Venture capital trust (VCT) managers are optimistic for the year ahead, with three quarters (76 per cent) believing that the economy is improving compared to just 45 per cent last year.
A further 24 per cent feel that the outlook is more mixed, according to the Association of Investment Companies’ (AIC) annual poll for 2014 of VCT managers, which elicited responses from 83 per cent of the VCT sector by assets.
Access to bank lending appears to have improved, whilst companies are increasingly recruiting. When it comes to fundraising, some 94 per cent of managers expect the 2013/14 VCT fundraising season to be up on the previous year.
Bill Nixon, managing partner of Maven Capital Partners, says: “The past six months have seen a very strong uptake in new transaction volumes, and I know from speaking to other generalist VCT managers this is being experienced right across the entire industry. With strong investor demand for new issues, the VCT sector has never been in better shape, continuing to support UK SMEs as they drive the economic recovery.”
Tim Levett, chairman, NVM Private Equity Limited (manager of the Northern VCTs), says: “The curbing of annual and lifetime contributions to pension schemes has led to an increasing focus on VCTs as a vehicle for long-term retirement saving.”
It also seems that investee companies are on a recruitment drive: 94 per cent of VCT managers expect their portfolio companies to be net recruiters next year, compared to 70 per cent last year.

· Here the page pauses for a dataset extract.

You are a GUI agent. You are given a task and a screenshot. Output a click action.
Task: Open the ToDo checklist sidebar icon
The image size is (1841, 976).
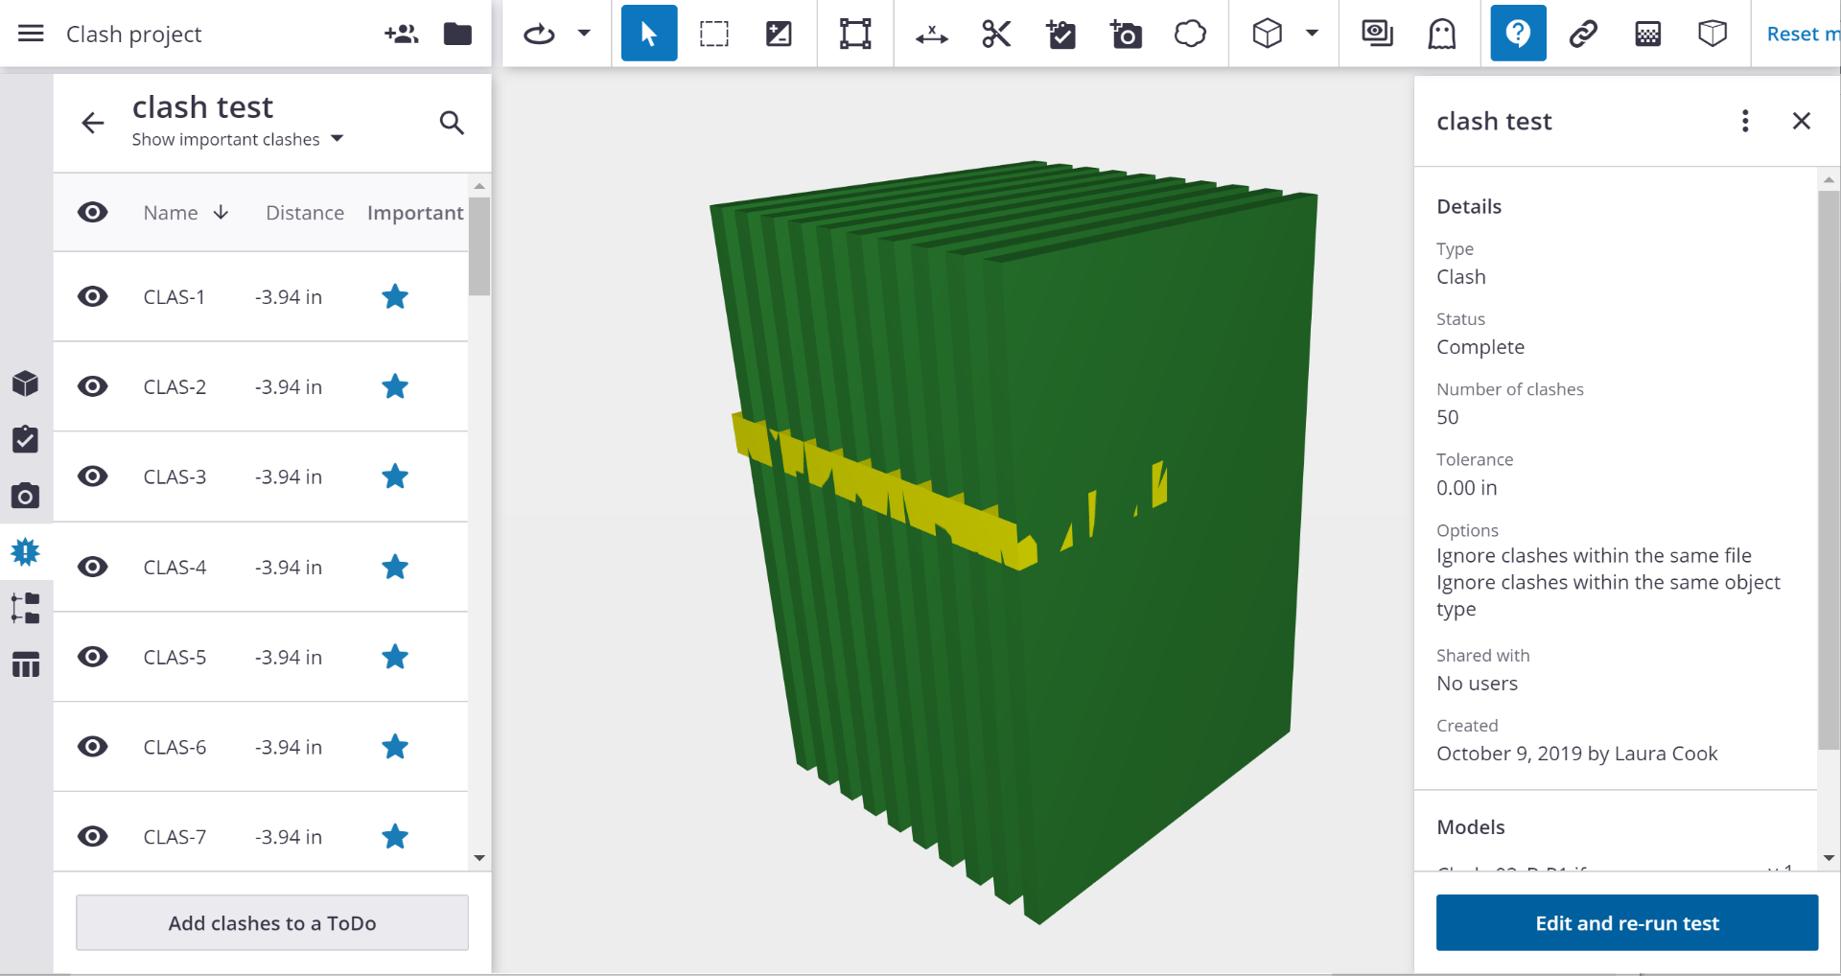(26, 440)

But not everything is plain sailing, according to Bernard Fairman, chairman, Foresight Group who says: “The government needs to maintain a consistent policy framework with a bias toward boosting the supply side. Contrary to official wisdom, I do not believe that much productive slack exists in the economy, so increased demand when it comes will quickly lead to inflation. This comment particularly applies to the SME sector where surplus costs and capacity were long ago chopped to ensure survival.”
When it comes to favoured sectors for 2014, managers are most optimistic about prospects for the technology & IT sector, followed by healthcare and business services. London and the South East were the most popular regions from an investment perspective, followed by the North West, Scotland and South West. Eighty eight per cent of VCT managers expect exports/ overseas sales to increase next year, whilst 12 per cent anticipate no change. Europe and North America are the greatest sources of overseas growth (each 40 per cent), followed by Asia Pacific (16 per cent) and Japan (four per cent).
Whilst last year 44 per cent of managers reported that investee companies had experienced difficulty raising bank debt over the year, this year 41 per cent of VCT managers’ report that bank lending has got easier for their investee companies, a further 12 per cent say it has got worse, and 47 per cent report no change.
Mark Wignall, lead manager of the Mobeus VCTs, says: “Those of our investee companies that want bank lending in almost all cases can get it, but frequently they and we don’t choose to take it and instead we make available VCT capital.”
In terms of accessing bank lending in the future, some 39 per cent of VCT managers expect investee companies’ appetite for bank lending to increase over the next year, 11 per cent expect it to decrease, whilst 50 per cent expect it to stay the same.